Platelet-derived growth factor (PDGF) stimulates fibroblasts to move over collagen and contract three-dimensional collagen gels, processes important in wound repair and fibrocontractive diseases, These processes depend on alpha(2) beta(1) integrin ligation of collagen and PDGF induces the expression of this integrin, Several lines of evidence presented here suggest that PKC-zeta plays a role in alpha(2) integrin gene expression. The induction was blocked by chemical inhibitors for protein tyrosine kinases (PTK), genistein, and protein kinase C (PKC), chelerythrine, and bisindolylmaleimide GF 109203X, Cells depleted of phorbol 12-myristate 13-acetate (PMA)-inducible PKCs by chronic treatment with PMA still demonstrated an alpha(2) response to PDGF indicating that a non-PMA-sensitive PKC isoform was required, PDGF induced kinase activity in PKC-zeta immunoprecipitates.
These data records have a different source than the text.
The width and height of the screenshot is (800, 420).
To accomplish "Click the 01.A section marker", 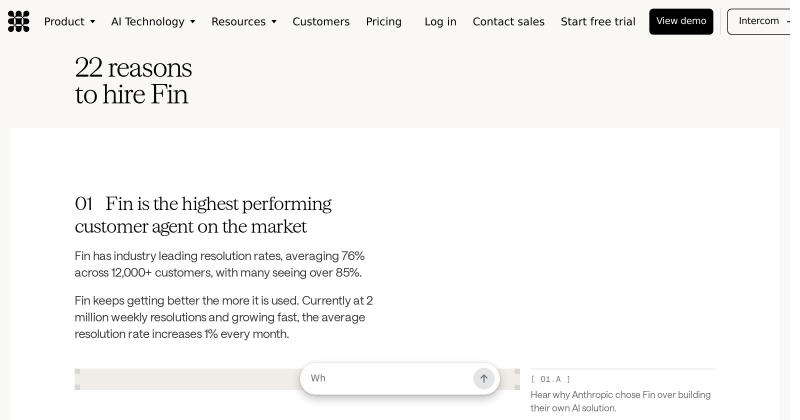I will (x=551, y=379).
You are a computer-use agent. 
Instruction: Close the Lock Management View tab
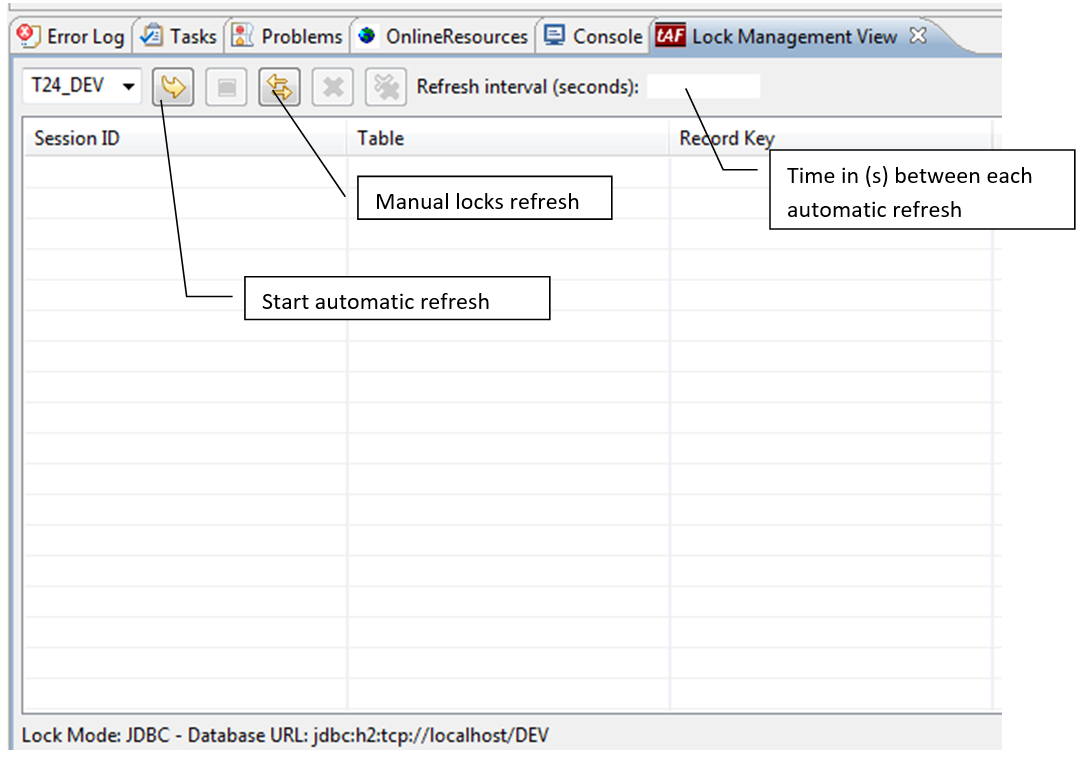918,36
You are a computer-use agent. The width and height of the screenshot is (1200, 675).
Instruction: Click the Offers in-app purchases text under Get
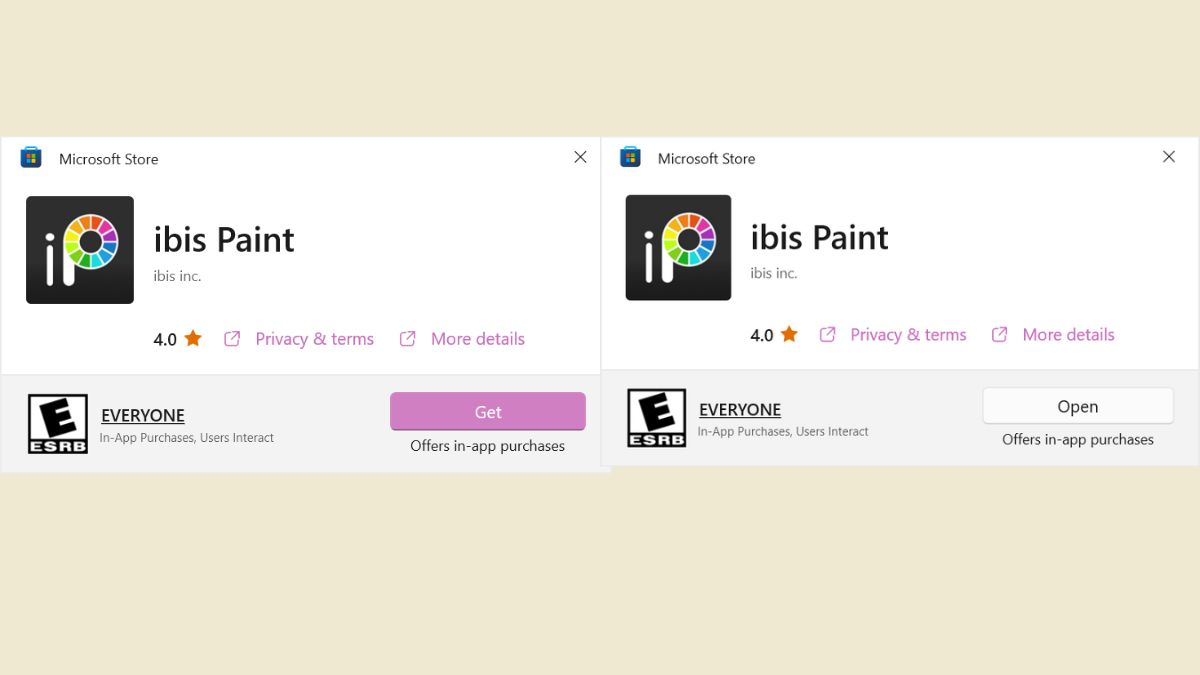tap(487, 446)
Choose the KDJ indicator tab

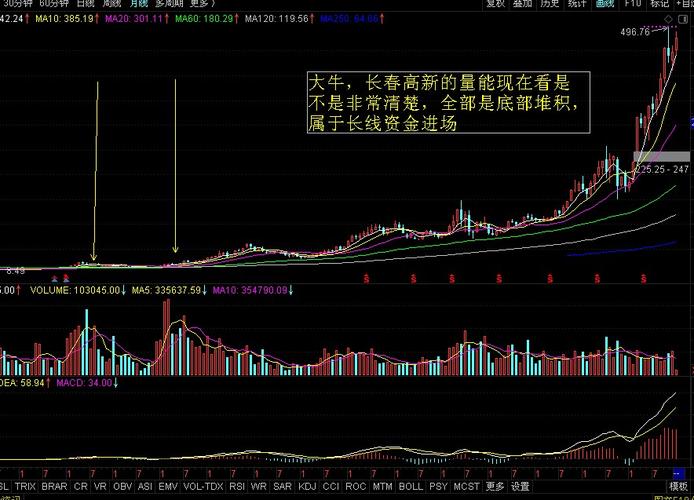click(306, 487)
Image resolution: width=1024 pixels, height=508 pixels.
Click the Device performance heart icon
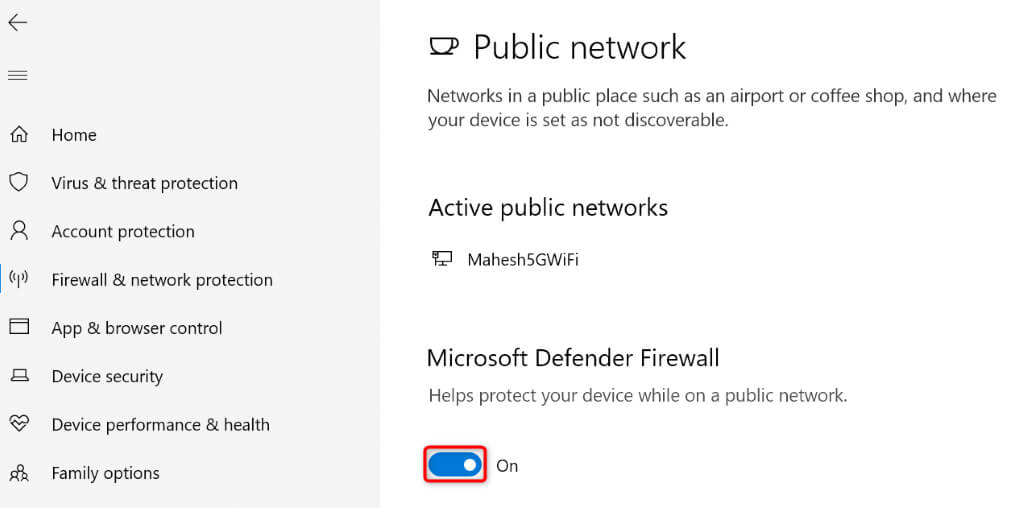(19, 424)
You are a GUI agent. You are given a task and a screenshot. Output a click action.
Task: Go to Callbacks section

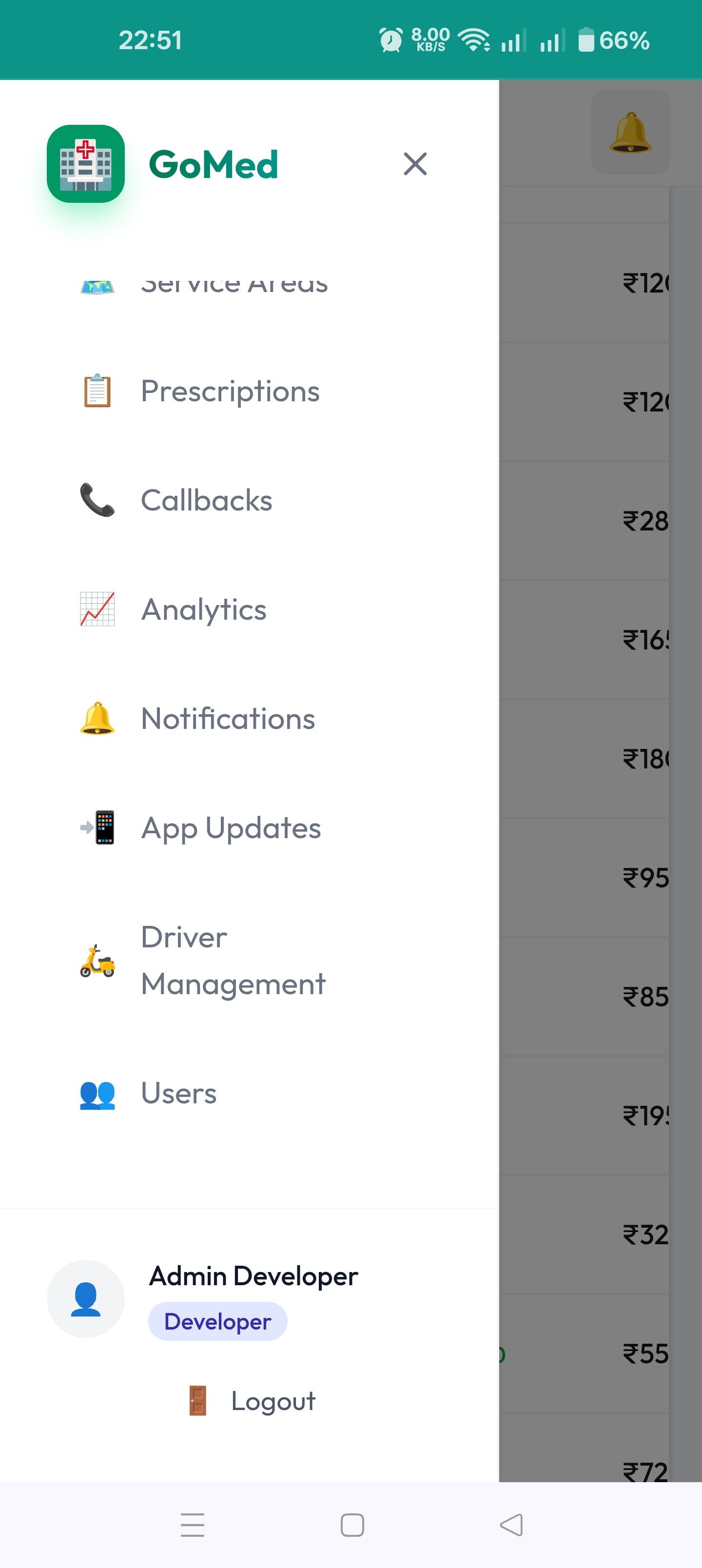206,500
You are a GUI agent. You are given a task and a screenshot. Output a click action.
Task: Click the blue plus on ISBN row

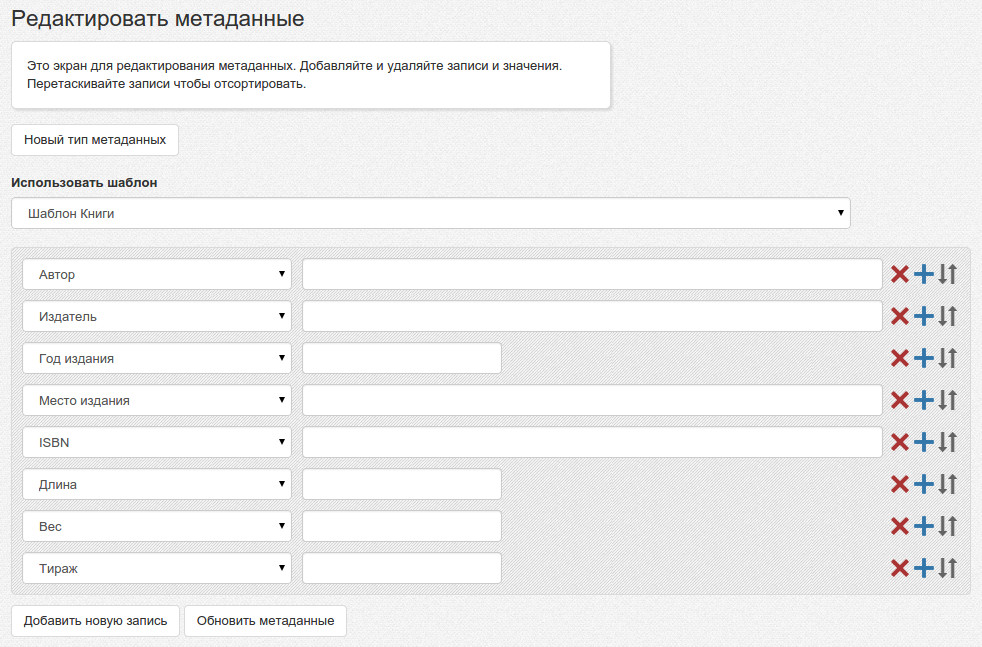click(x=924, y=442)
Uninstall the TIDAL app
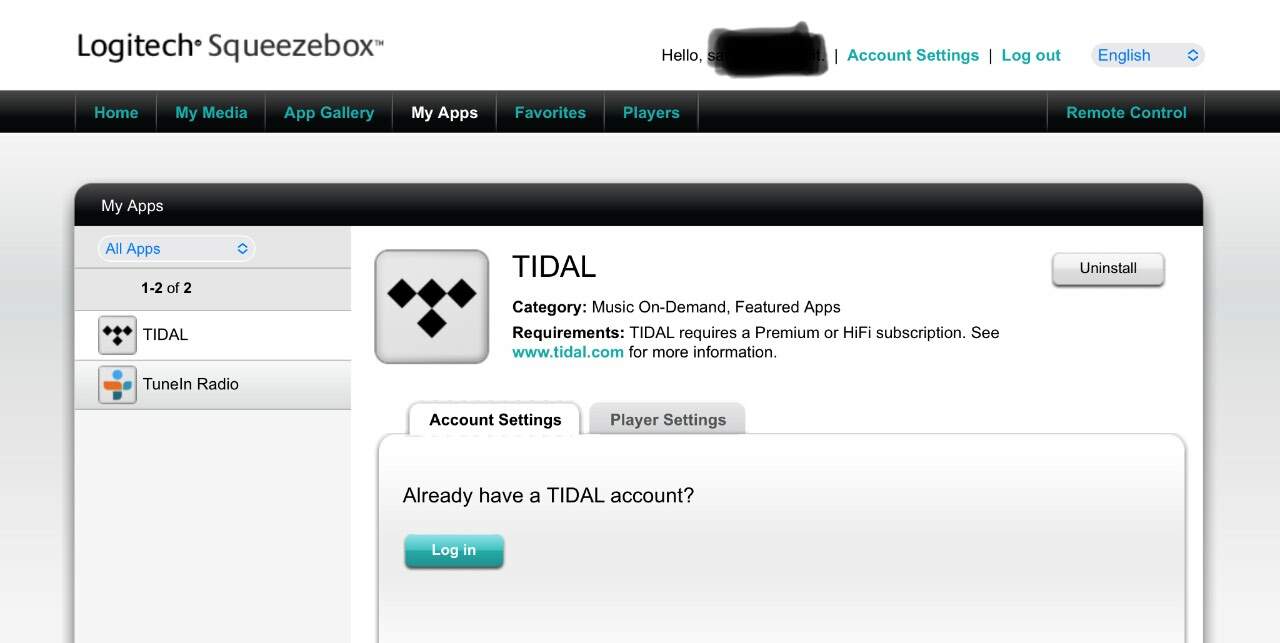Screen dimensions: 1280x643 tap(1108, 269)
Antisense oligonucleotides complementary to 5' end of PKC-zeta mRNA sequences blocked the PDGF-induced increase of alpha(2) mRNA levels up to 70%, indicating PKC-zeta, a non-PMA-sensitive PKC isoform, is a component of the PDGF stimulatory pathway for alpha(2) mRNA synthesis. A 961-base pair (bp) upstream region of alpha(2) gene/CAT construct transfected into human dermal fibroblasts was positively regulated by PDGF as judged by CAT enzymatic levels, Both PTK and PKC inhibitors blocked PDGF-stimulation of the alpha(2) promoter fragment/CAT construct, indicating that the phosphorylation requirement occurred at alpha(2) promoter-directed transcription level. Therefore, we propose that PDGF-stimulatory pathway of alpha(2) integrin gene expression involves multiple cellular protein kinases, one of which is PKC-zeta.